Tuesday, June 9, 2009

Just tore myself away from San Francisco to say...


If you have noticed something of a drop off in the number of posts lately and are still dealing with a bitter after taste from my 'description' of Fiji then it's a pity that you've been suffering while I've been delighting myself. Moreover, if you don't already feel like the worse off half of an abusive relationship, I'm not sure how many more times I'll be able to drag myself away from this place to blog further! So take it while it's coming children. And consider yourselves lucky.


I LOVE THIS PLACE.


God it feels great to redress the sentence that acted as the above's corollary with the above. And it's great to be in a place that doesn't make you feel like you're (that awful phrase) 'making the best of things.' And why is that? Well because San Francisco is a great city. There's something decandant and funky about it in places, there are parts that are downright run-down and feel dangerous, there are areas where people talk about the second act of last night's new A.C.T. production on the way out of Tiffany's and there are places where vagrants will thunder past you shouting about how 'Those bitches had no right. They'll have to live with their LIES.' (actually overheard that soliloquy yesterday!) And here's the best thing: They're all the one place. That's going on almost everywhere. The crazies are weaving unseen through crowds of the less obviously crazy and no one acknowledges that the pillars are creaking, that the roof might just collapse inward, that the music has taken on a sinister rhythm. They all just carry on dancing, regardless.
I'll speak more specifically on that subject later, when I have enough time and have had enough time to think. It's great not to have that though, time. When it's flowing out your ears in a place like Fiji, and the slow mechanisms seem to be struggling through some kind of Gel it's really refreshing to find yourself saying, Ah no, is it that late already?

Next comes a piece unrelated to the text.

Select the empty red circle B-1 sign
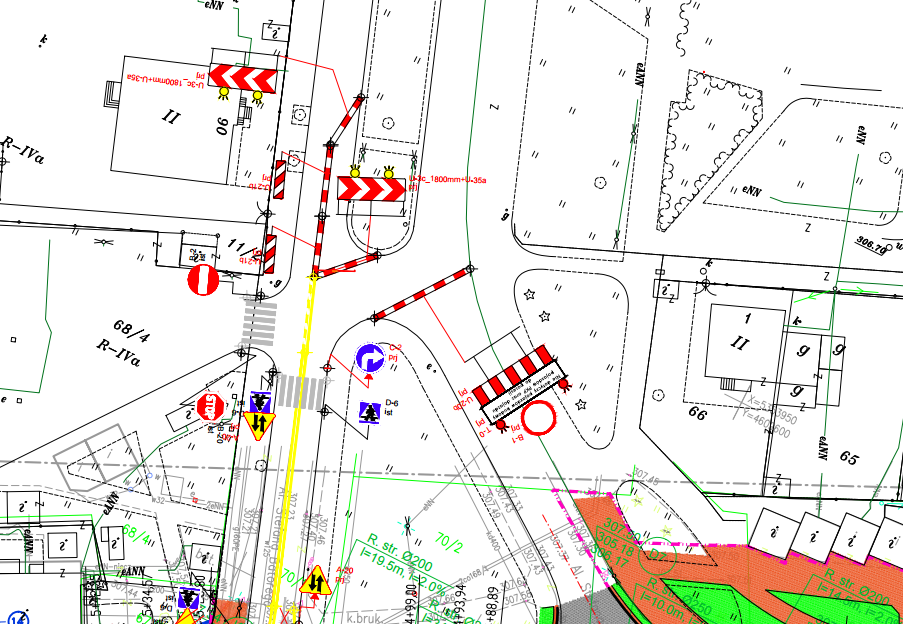click(540, 418)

There's another day here almost over.

Here's the lighthouse on Alcatraz, as taken quite soon before the sun said screw it and hit the horizon, on a night tour of the famous prison.


The museƩ mechanique, near fisherman's wharf, is total geek antique. It's an arcade made up of 18th, 19th and 20th century amusements. All of them in perfect, gaudy, slightly repressed working order. You'd be surprised how you can sort of catalogue the emancipation of the intellect through those times, relatively minor as it may have been in comparison to earlier centuries, by the sorts of things a person would spend a quarter to see. Highlights include a machine into which one peers (there is room for only one set of eyes) to watch 'What all men go crazy for!' Incidentally, if you're interested, all men, around then, apparently went crazy for sepia toned photographs of ladies in long and heavy silk and satin slips. I remained as sane as I had been before the deposit of my quarter. Equal blame may be laid at my rock solid psyche and the feet of the internet.


It can't have been too much of party having the commode so close to the bed in this typical cell on the rock. Though to be fair the colour of the paint is punishment enough for any crime I've ever heard of, and I should know. For a brief period as a child I had a room covered in a thin uniform layer of it.


Insensitive given the context of the place but what were you expecting? Gravitas?


"Freshly captured leprechauns." That's Irish for 'If you're from Ireland just keep walking, no good can come of entering."



Looks a little less like a jokeworthy scene with the bars pulled across, huh?



Now here's a lovely tradition. Near fisherman's wharf, there's a bakery famous for sourdough bread and clam chowder. You'd never guess the weird and wacky ways in which they combine the two. Well actually you probably would. For those not blessed with an imagination though I herein attach the above.